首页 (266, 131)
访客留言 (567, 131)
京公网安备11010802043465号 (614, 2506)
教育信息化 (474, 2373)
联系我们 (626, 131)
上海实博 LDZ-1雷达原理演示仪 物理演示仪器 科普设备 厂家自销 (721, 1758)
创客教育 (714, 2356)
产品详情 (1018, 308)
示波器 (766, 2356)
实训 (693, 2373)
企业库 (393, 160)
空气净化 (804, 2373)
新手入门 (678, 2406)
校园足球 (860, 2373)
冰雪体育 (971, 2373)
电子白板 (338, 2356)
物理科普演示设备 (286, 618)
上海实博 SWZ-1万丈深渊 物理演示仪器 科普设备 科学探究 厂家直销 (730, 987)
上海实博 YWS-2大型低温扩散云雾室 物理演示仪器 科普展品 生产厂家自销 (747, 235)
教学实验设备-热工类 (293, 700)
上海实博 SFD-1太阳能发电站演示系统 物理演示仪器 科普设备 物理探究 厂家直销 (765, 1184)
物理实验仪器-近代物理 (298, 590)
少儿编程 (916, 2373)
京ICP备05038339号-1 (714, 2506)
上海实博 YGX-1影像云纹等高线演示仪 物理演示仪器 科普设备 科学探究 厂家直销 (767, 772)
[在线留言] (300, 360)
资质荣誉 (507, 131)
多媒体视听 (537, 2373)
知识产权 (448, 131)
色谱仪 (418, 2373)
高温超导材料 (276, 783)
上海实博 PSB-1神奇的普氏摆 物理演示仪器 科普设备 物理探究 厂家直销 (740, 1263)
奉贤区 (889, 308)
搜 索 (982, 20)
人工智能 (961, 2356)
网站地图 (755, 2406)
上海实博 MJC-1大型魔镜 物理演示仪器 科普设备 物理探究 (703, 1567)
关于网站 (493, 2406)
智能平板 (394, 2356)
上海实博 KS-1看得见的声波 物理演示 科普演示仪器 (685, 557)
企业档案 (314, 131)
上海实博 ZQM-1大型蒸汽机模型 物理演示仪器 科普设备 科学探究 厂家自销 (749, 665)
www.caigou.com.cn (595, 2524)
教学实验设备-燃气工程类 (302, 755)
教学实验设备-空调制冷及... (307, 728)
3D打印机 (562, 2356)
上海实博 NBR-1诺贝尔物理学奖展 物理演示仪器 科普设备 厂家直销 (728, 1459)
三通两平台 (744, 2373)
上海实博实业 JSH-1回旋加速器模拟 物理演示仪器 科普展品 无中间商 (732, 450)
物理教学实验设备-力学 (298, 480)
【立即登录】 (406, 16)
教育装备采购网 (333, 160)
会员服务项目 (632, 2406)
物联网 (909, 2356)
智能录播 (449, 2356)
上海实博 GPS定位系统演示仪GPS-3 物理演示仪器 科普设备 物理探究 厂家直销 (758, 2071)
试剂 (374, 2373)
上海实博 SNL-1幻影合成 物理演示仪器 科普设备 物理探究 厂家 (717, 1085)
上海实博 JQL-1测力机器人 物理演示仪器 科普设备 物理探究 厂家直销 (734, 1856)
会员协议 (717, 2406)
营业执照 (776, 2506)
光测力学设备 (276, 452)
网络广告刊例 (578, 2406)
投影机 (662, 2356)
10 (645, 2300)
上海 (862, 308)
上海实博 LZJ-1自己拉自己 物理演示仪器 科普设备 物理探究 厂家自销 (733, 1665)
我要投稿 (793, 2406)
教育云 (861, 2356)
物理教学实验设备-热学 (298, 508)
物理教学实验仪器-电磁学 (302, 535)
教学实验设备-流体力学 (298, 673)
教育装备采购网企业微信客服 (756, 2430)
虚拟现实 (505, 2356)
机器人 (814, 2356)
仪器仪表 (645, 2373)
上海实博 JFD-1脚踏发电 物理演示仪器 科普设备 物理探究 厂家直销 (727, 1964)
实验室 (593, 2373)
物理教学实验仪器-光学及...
____
Read the listing above, then copy every line that includes the string "科学探究".

> [Exercise output]:
上海实博 SWZ-1万丈深渊 物理演示仪器 科普设备 科学探究 厂家直销 (730, 987)
上海实博 YGX-1影像云纹等高线演示仪 物理演示仪器 科普设备 科学探究 厂家直销 (767, 772)
上海实博 ZQM-1大型蒸汽机模型 物理演示仪器 科普设备 科学探究 厂家自销 (749, 665)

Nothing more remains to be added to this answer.